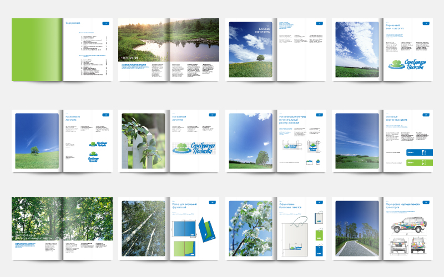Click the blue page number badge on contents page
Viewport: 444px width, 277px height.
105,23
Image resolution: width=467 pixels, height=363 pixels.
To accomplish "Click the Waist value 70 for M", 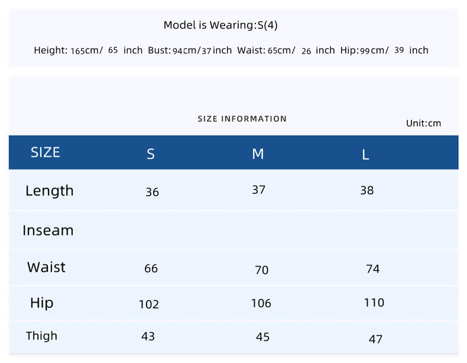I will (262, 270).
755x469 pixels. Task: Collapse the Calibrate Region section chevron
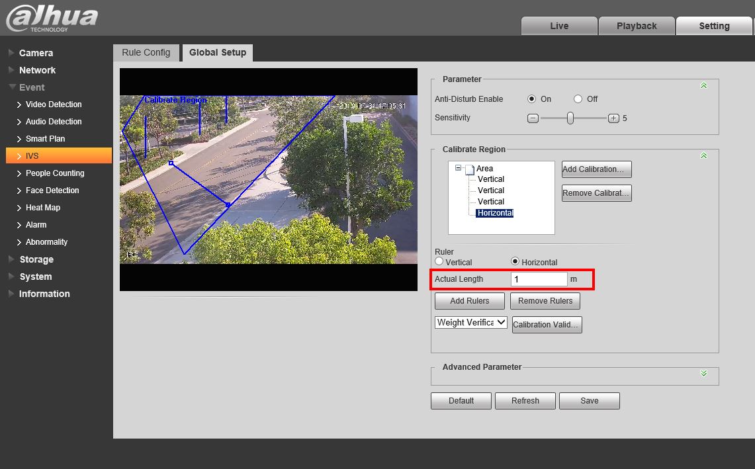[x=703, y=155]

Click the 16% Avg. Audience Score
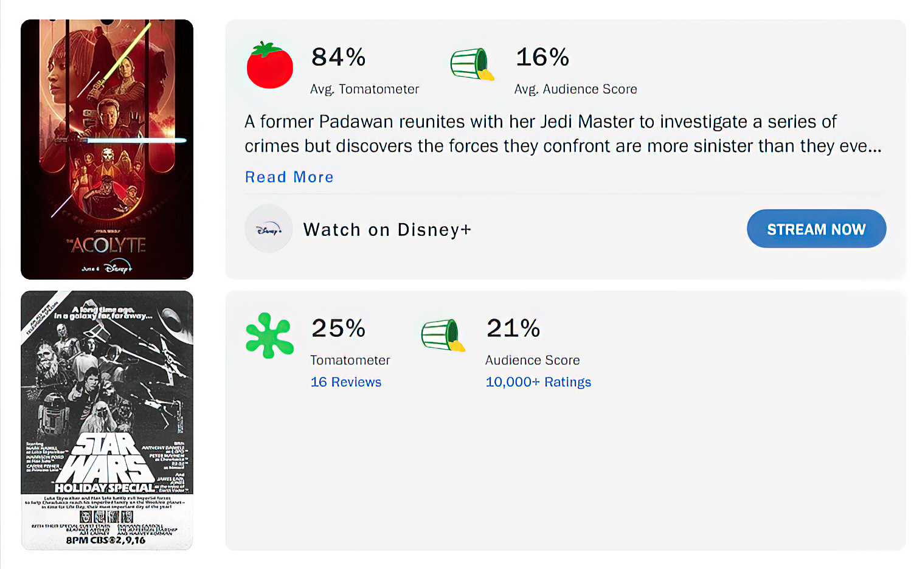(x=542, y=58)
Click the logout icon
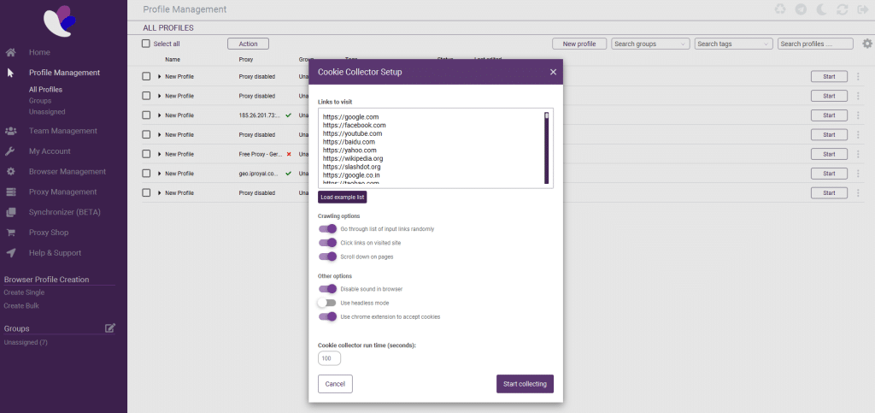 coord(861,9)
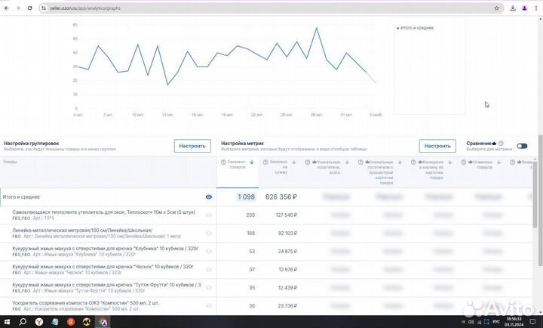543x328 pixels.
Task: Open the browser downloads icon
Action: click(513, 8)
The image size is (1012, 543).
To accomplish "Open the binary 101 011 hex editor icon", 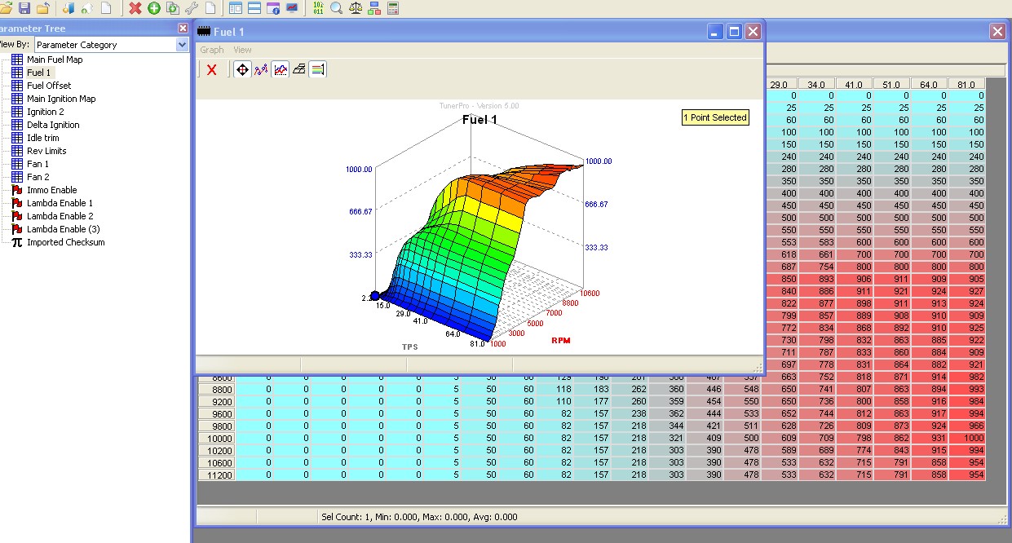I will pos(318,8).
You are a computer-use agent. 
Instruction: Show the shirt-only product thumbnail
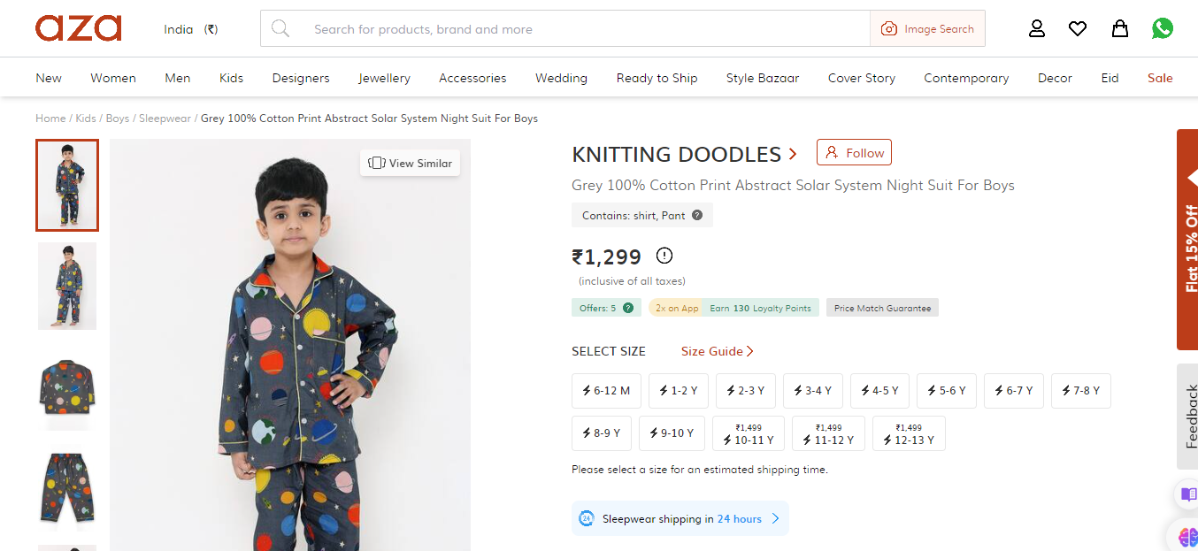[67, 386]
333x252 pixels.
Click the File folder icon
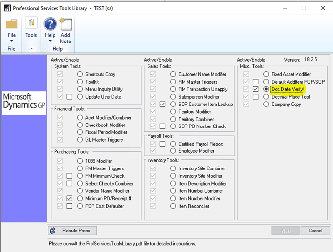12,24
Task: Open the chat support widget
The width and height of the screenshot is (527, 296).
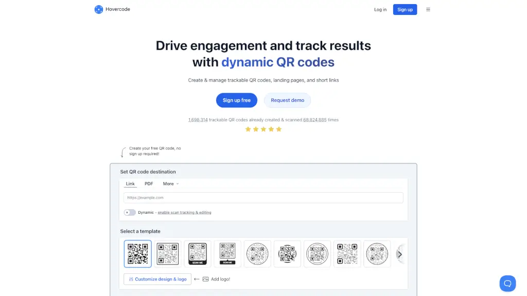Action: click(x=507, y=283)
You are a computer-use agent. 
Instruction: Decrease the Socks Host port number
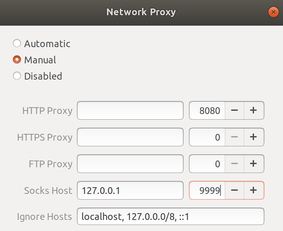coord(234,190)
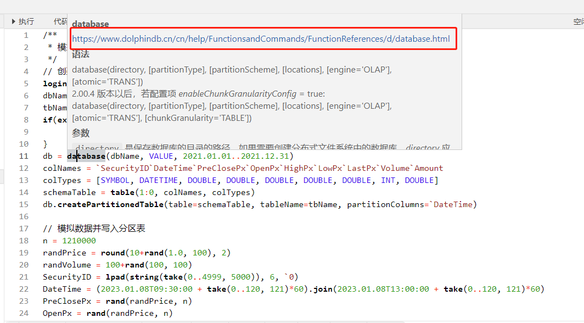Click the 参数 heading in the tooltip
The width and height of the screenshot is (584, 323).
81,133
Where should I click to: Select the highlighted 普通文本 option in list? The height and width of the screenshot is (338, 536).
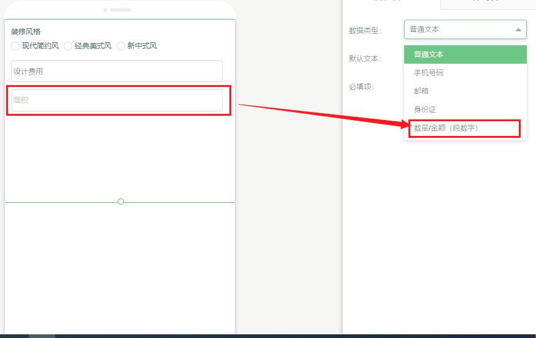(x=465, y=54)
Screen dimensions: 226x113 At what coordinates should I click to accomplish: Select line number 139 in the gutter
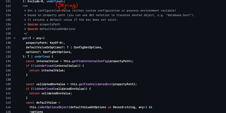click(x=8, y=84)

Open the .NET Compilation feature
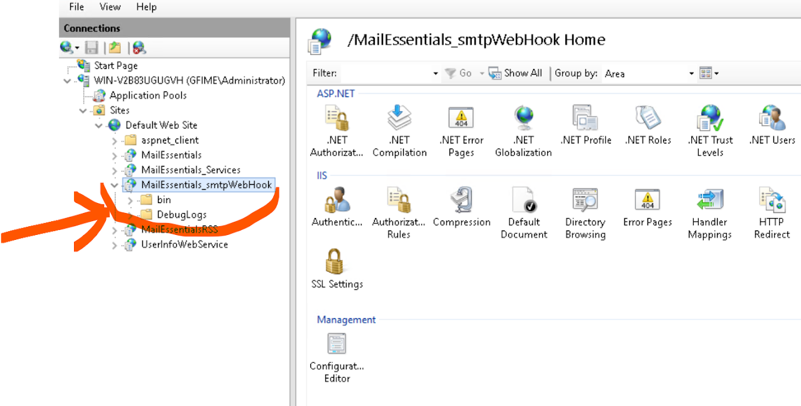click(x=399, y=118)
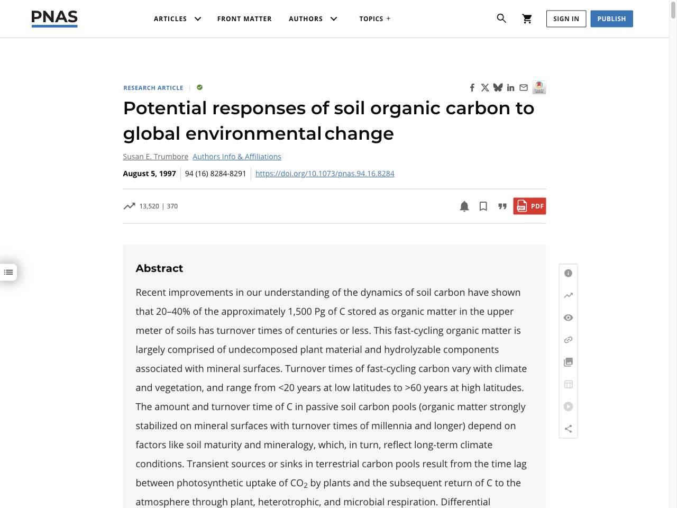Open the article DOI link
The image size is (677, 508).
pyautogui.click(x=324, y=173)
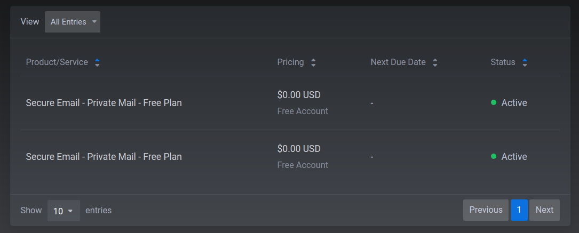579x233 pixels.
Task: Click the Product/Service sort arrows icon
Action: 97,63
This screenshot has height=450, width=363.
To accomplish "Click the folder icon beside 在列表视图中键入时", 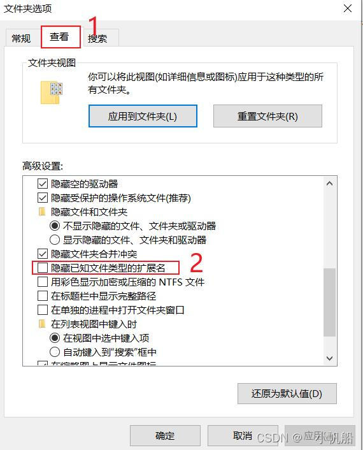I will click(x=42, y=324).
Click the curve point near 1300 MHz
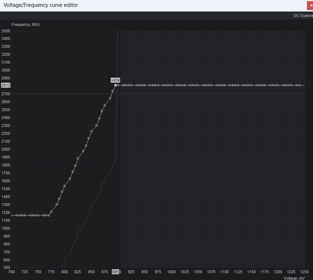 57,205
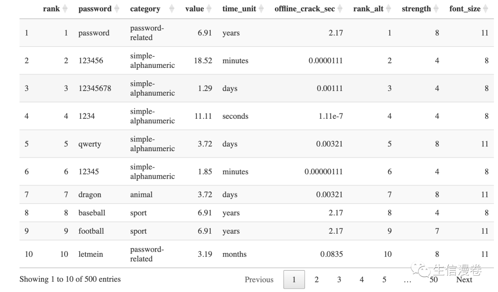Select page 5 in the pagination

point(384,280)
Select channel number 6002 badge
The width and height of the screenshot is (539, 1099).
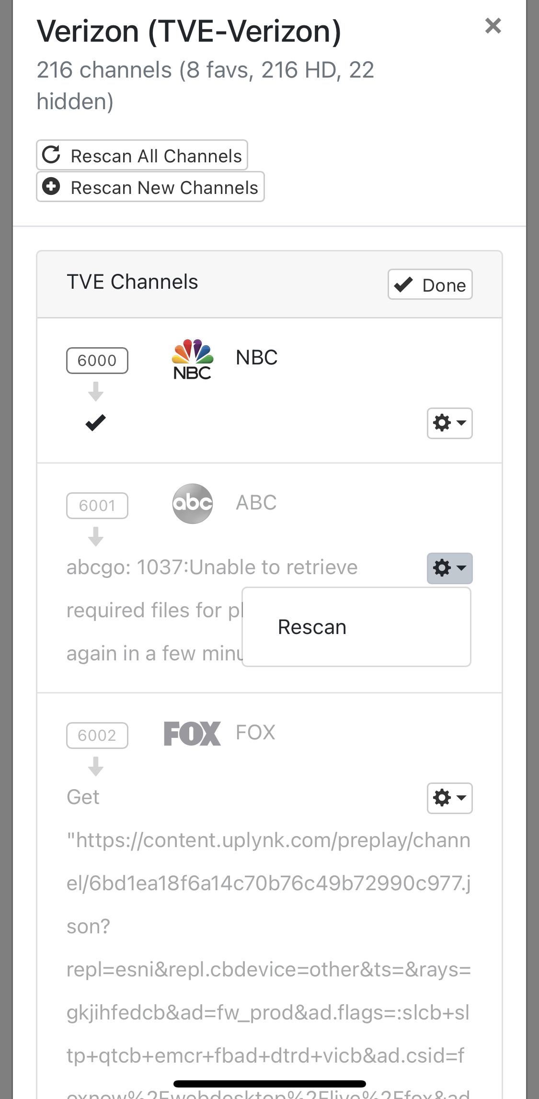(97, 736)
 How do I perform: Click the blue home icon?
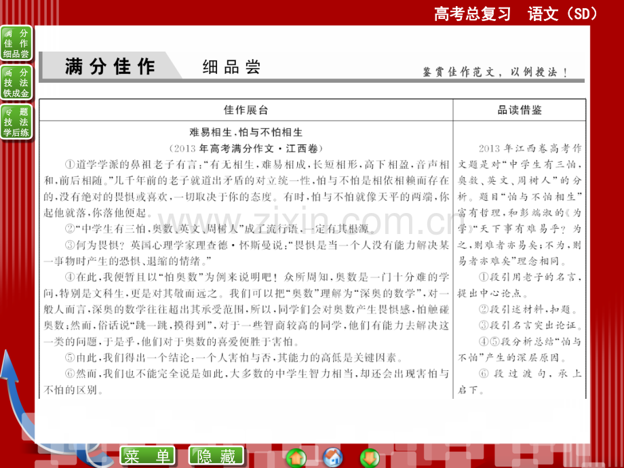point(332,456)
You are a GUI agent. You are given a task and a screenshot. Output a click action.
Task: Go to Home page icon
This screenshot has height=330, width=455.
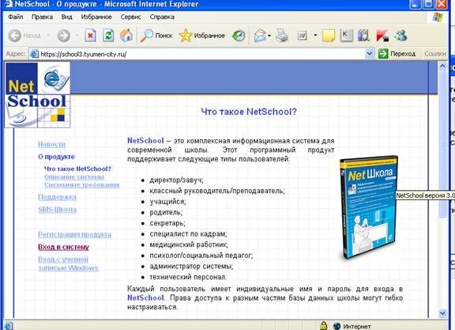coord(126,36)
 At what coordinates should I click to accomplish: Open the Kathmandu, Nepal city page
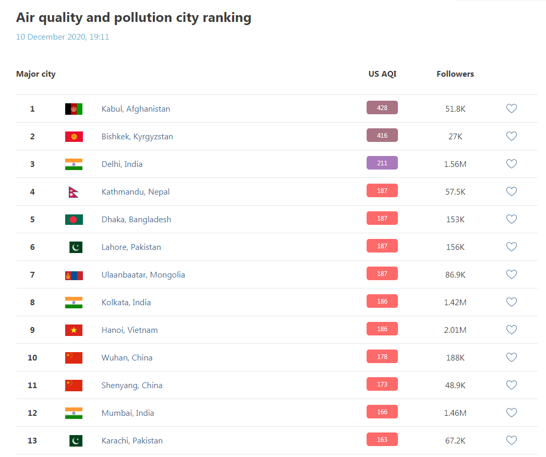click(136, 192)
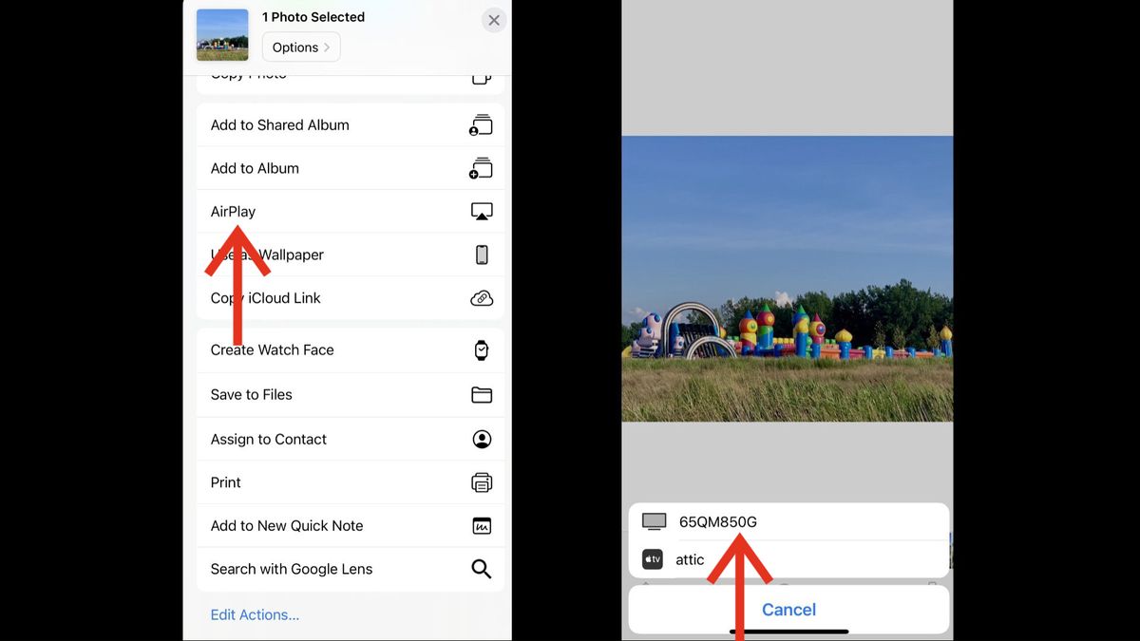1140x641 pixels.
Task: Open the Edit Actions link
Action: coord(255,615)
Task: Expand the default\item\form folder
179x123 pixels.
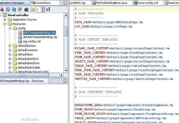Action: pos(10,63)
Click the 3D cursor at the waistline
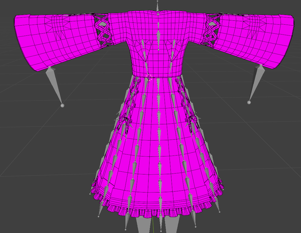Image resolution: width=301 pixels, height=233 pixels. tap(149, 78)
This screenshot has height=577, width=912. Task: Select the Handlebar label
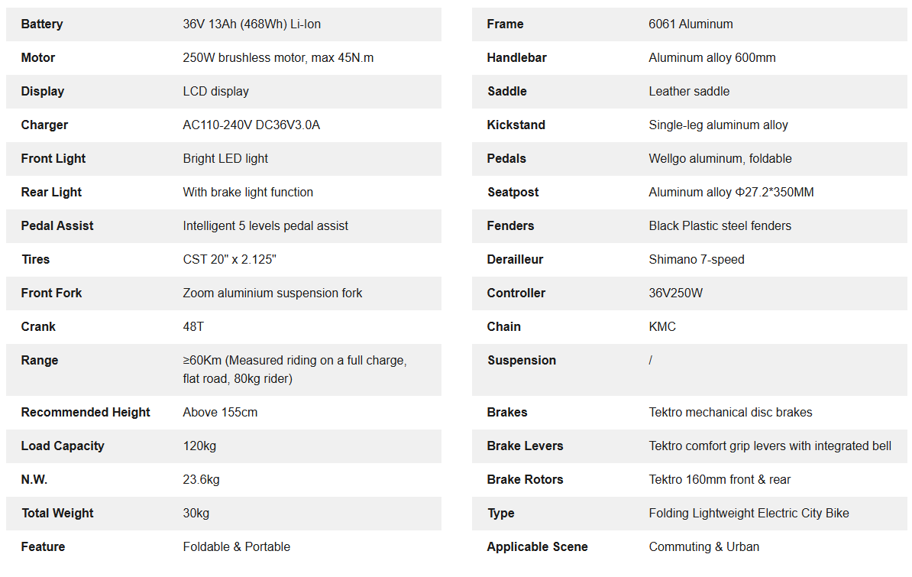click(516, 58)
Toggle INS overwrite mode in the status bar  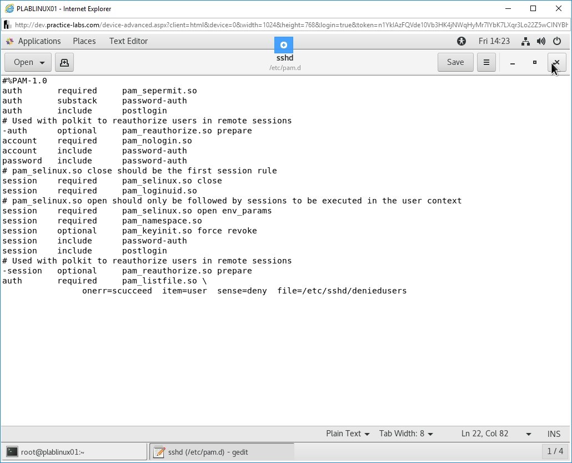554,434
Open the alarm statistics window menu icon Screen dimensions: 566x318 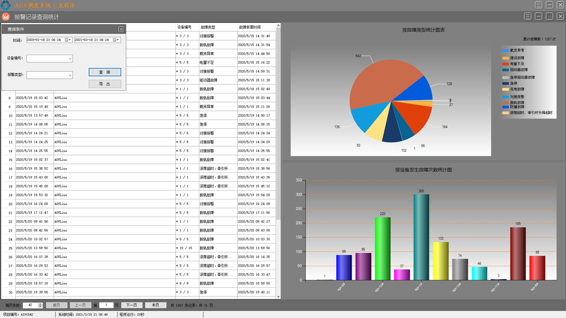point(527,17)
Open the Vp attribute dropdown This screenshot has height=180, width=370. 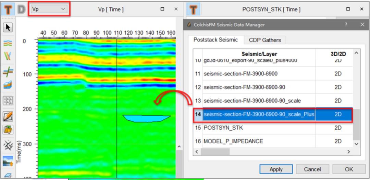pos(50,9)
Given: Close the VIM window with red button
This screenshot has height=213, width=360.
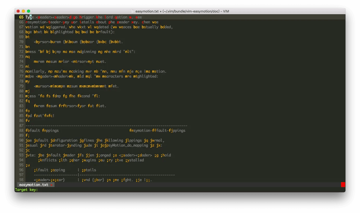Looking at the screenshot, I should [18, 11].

########

**Work request:** An exact copy is needed of the stretch above that opens with the line containing "How do I perform: Click the blue home icon?" and closes with the line containing "Task: Expand the default\item\form folder"; the pictures are not part of it.

**Output below:**
 How do I perform: Click the blue home icon?
point(332,456)
You are a GUI agent. You are given a task and a screenshot. Output a click action.
Task: Go to Home page icon
This screenshot has height=330, width=455.
coord(126,36)
 At what coordinates should I click to accomplish: Open the Kathmandu, Nepal city page
click(136, 192)
1140x641 pixels.
Task: Open the Edit Actions link
Action: coord(255,615)
Task: Expand the default\item\form folder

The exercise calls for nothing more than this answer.